July - Aug 2016

Mapping Stillness

Works by Madhu Das, Pratap Modi, Sujith SN

Mapping Stillness aims to chart an aesthetic enquiry around the notion of stillness that is perceived in varying degrees in the works of Sujith SN, Prathap Modi and Madhu Das. In mediums as diverse as watercolours, woodblocks, woodcut prints and drawings, the works are pictorial markers of journeys across fictive landscapes.

While mapping is generally understood as a visual-oriented process depicting the factual, stillness refers to a physical as well as a psychological state of being. The scope of this exploration extends the idea of stillness beyond a physical condition. Rather, it seeks to address an aspect of stillness – evoked as a visual pause – that has its origin in the realms of the metaphorical and the imaginary. Distilled from the artists’ formal and conceptual moorings, it lies suspended like an ephemeral presence.

This state of suspended animation also creates an illusion of movement within the works. Often operating within a single work, the two antithetical impulses – stillness and movement – lend a sense of disruption and continuum to the layered narratives. The artists appear to draw on such familiar photographic-cinematic tropes to expand on the residues of meanings embedded within their works.

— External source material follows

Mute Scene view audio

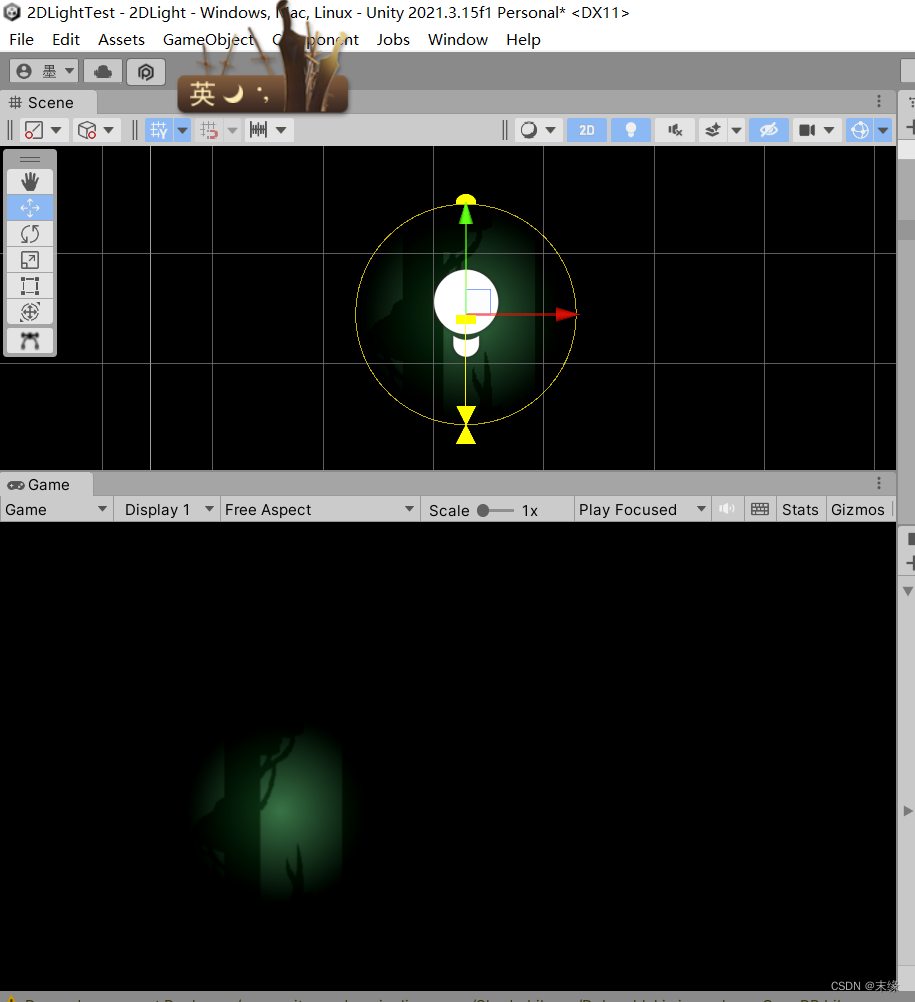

In his watercolours, Sujith negotiates the formal aspects of scale and colour to construct panoramic landscapes that may be viewed as poetic-prophetic meditations on the impact of the twin forces of urbanization and globalization. Underpinning the introspective register and compositional equilibrium that inform his works is a nuanced stillness that allows the viewer to respond to them at a visceral level.

On the other hand, Prathap’s woodblocks and woodcut prints are self-reflexive studies that combine self-portraiture and performance to express themes of oneness and a desire to co-habit in harmony with nature. The stillness discerned in the passive staging of the self amidst a tableau populated by birds and beasts is offset by the dynamic intensity of the forms, colours and textures that he excavates from his material.

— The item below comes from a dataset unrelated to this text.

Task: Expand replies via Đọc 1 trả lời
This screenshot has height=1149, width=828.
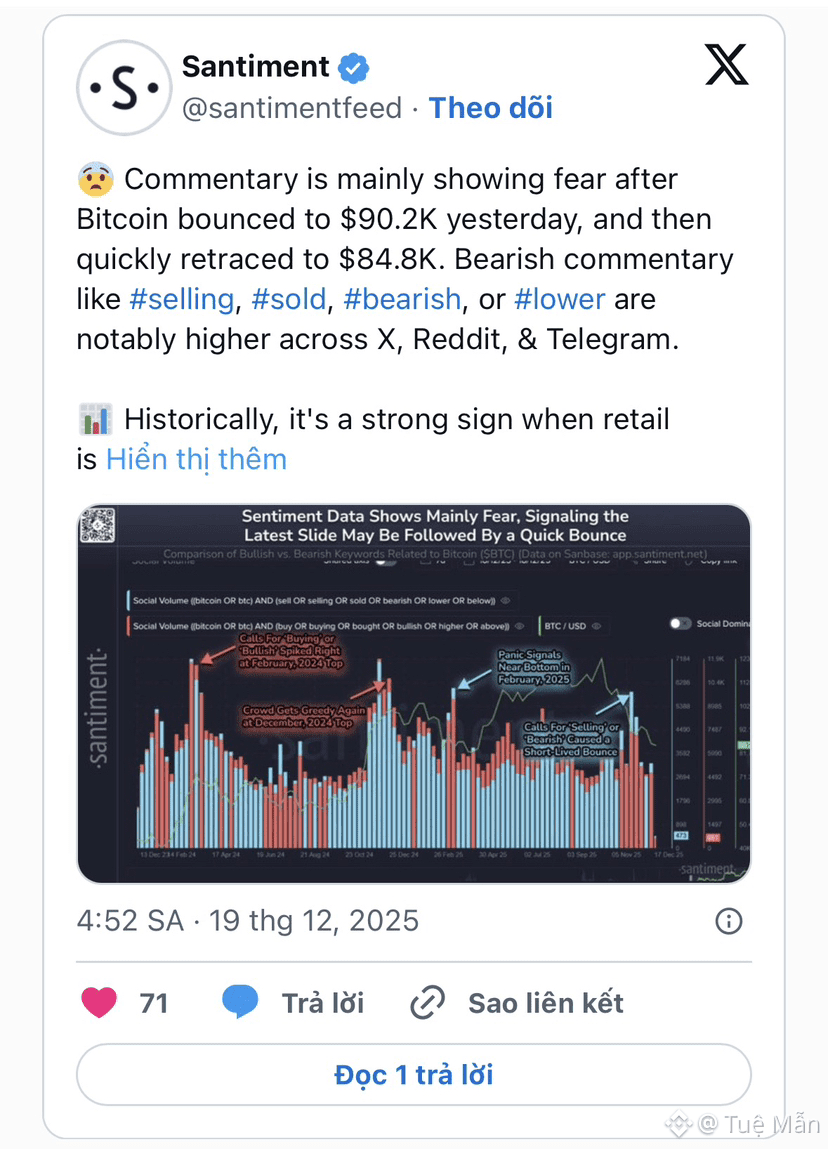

In a series of mixed media drawings on paper – reminiscent of an interconnected yet isolated sequence of freeze-frames – Madhu unpacks a palimpsest of narratives that examine the vagaries of the human condition. Navigating back and forth in time, the works are oblique comments on a society caught in the web of skewed power ratios and crippled by inertia, articulated through a language that borrows stylistic elements from traditional sources to highlight contemporary exigencies.

The play between stillness and movement gets physically amplified as we locate the works within the spatial and temporal site of the gallery. Originating in abstract thought, they offer an entry point that transports the viewer into immersive realms.